What does it mean that an event C “actually caused” event E? The problem of defining actual causation goes beyond mere philosophical speculation.  For example, in many legal arguments, it is precisely what needs to be established in order to determine responsibility.   (What exactly was the actual cause of the car accident or the medical problem?) The philosophy literature has been struggling with the problem of defining causality since the days of Hume, in the 1700s. Many of the definitions have been couched in terms of counterfactuals. (C is a cause of E if, had C not happened, then E would not have happened.) In 2001, Judea Pearl and I introduced a new definition of actual cause, using Pearl’s notion of structural equations to model counterfactuals.  The definition has been revised twice since then, extended to deal with notions like “responsibility” and “blame”, and applied in databases and program verification.  I survey the last 15 years of work here, including joint work with Judea Pearl, Hana Chockler, and Chris Hitchcock.

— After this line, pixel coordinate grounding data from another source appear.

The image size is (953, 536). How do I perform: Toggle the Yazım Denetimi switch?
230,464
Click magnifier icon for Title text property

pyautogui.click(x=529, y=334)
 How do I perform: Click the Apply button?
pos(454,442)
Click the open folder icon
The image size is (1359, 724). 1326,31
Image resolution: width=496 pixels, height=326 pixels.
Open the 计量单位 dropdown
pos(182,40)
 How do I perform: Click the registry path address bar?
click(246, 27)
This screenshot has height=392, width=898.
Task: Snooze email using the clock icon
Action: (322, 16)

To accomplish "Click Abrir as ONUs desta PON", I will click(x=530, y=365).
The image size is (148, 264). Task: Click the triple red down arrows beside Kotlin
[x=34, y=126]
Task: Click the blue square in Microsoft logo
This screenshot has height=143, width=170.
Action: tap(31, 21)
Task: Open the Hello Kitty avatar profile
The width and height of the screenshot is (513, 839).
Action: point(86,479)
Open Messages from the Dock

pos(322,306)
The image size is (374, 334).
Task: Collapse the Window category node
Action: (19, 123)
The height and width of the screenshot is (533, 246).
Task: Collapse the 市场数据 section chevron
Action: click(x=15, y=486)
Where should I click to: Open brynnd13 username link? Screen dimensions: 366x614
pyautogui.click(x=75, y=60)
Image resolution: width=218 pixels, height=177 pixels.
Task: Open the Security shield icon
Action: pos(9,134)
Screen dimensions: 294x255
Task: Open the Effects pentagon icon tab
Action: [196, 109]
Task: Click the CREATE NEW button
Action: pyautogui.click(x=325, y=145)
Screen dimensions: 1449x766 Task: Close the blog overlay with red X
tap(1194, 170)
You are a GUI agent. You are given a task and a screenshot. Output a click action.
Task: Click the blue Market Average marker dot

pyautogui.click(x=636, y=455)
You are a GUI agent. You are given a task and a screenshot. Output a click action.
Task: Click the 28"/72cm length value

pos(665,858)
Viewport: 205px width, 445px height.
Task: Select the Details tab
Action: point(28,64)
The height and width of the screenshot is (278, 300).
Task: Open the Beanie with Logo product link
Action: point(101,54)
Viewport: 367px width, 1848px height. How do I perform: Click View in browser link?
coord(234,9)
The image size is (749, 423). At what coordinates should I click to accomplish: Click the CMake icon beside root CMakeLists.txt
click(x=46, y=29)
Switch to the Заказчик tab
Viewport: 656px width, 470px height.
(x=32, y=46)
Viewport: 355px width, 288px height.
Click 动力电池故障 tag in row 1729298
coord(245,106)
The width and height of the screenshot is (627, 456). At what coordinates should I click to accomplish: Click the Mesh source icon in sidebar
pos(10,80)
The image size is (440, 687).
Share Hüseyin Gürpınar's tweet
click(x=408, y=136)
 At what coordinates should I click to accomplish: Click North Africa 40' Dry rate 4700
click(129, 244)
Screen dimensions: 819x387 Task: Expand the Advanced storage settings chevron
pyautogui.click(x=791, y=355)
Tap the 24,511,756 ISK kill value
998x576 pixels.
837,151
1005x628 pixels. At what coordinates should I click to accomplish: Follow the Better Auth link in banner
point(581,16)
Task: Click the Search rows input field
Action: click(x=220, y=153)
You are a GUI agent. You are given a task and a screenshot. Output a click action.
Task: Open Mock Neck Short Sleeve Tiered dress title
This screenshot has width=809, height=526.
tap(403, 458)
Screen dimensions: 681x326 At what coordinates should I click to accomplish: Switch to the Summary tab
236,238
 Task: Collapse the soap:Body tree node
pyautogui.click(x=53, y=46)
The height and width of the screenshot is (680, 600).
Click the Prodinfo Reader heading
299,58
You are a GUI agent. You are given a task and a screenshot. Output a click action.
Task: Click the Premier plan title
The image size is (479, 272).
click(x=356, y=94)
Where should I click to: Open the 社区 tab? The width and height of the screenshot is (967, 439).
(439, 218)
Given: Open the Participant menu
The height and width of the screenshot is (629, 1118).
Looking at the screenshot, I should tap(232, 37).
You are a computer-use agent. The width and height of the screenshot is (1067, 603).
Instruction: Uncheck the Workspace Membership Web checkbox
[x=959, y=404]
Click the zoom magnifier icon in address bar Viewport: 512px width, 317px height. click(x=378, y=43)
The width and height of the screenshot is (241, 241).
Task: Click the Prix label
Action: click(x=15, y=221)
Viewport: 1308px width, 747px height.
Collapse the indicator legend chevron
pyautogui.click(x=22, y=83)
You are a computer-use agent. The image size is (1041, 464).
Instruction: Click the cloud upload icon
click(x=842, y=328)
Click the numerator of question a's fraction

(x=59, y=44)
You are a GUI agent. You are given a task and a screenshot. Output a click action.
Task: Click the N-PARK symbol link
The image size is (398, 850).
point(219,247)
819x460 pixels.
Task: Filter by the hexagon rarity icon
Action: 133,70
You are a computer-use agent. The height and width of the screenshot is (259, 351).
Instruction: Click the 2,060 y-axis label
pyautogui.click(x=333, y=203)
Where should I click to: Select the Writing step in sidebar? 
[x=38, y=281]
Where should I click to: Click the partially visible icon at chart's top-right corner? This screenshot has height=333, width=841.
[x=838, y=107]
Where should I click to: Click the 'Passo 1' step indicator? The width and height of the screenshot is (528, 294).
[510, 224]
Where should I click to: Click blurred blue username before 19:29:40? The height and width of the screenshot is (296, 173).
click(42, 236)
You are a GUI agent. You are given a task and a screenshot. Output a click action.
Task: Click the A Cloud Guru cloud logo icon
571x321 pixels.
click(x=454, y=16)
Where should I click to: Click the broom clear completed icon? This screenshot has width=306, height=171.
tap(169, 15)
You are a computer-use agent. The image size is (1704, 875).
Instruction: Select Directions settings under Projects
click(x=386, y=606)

The talk will be completely self-contained.

Feb
8
Fri
Logic, Probability, and Games Seminar @ Faculty House, Columbia U
Feb 8 @ 4:00 pm

The seminar is concerned with applying formal methods to fundamental issues, with an emphasis on probabilistic reasoning, decision theory and games. In this context “logic” is broadly interpreted as covering applications that involve formal representations. The topics of interest have been researched within a very broad spectrum of different disciplines, including philosophy (logic and epistemology), statistics, economics, and computer science. The seminar is intended to bring together scholars from different fields of research so as to illuminate problems of common interest from different perspectives. Throughout each academic year, meetings are regularly presented by the members of the seminar and distinguished guest speakers.

details tba

02/08/2019 Faculty House, Columbia University
4:00 PM

03/22/2019 Faculty House, Columbia University
4:00 PM

04/19/2018 Faculty House, Columbia University
4:00 PM

Feb
22
Fri
Buddha versus Popper: Do we live in the present or do we plan for the future? Rohit Parikh (CUNY) @ Faculty House, Columbia U
Feb 22 @ 4:10 pm

There are two approaches to life. The first one, which we are identifying with Sir Karl Popper, is to think before we act and to let our hypotheses die in our stead when the overall outcome is likely to be negative. We act now for a better future, and we think now which action will bring the best future. Both decision theory and backward induction are technical versions of this train of thought.  The second approach, which we will identify with the Buddha, is to live in the present and not allow the future to pull us away from living in the ever present  Now. The Buddha’s approach is echoed in many others who came after him, Jelaluddin Rumi, Kahlil Gibran, and even perhaps Jesus.  It occurs in many contemporary teachers like Eckhart Tolle and Thich Nhat Hanh.  We may call Popper’s approach “futurism” and the Buddha’s approach “presentism.”

In this talk, we will discuss various aspects of the discourse on presentism and futurism. The purpose is to contrast one with the other. We will not attempt to side with one against the other, and instead leave it as a future project to find a prescriptive action-guiding choice between the two. We merely conjecture that a better optimal choice between these two positions may be somewhere in between. (This is joint work with Jongjin Kim.)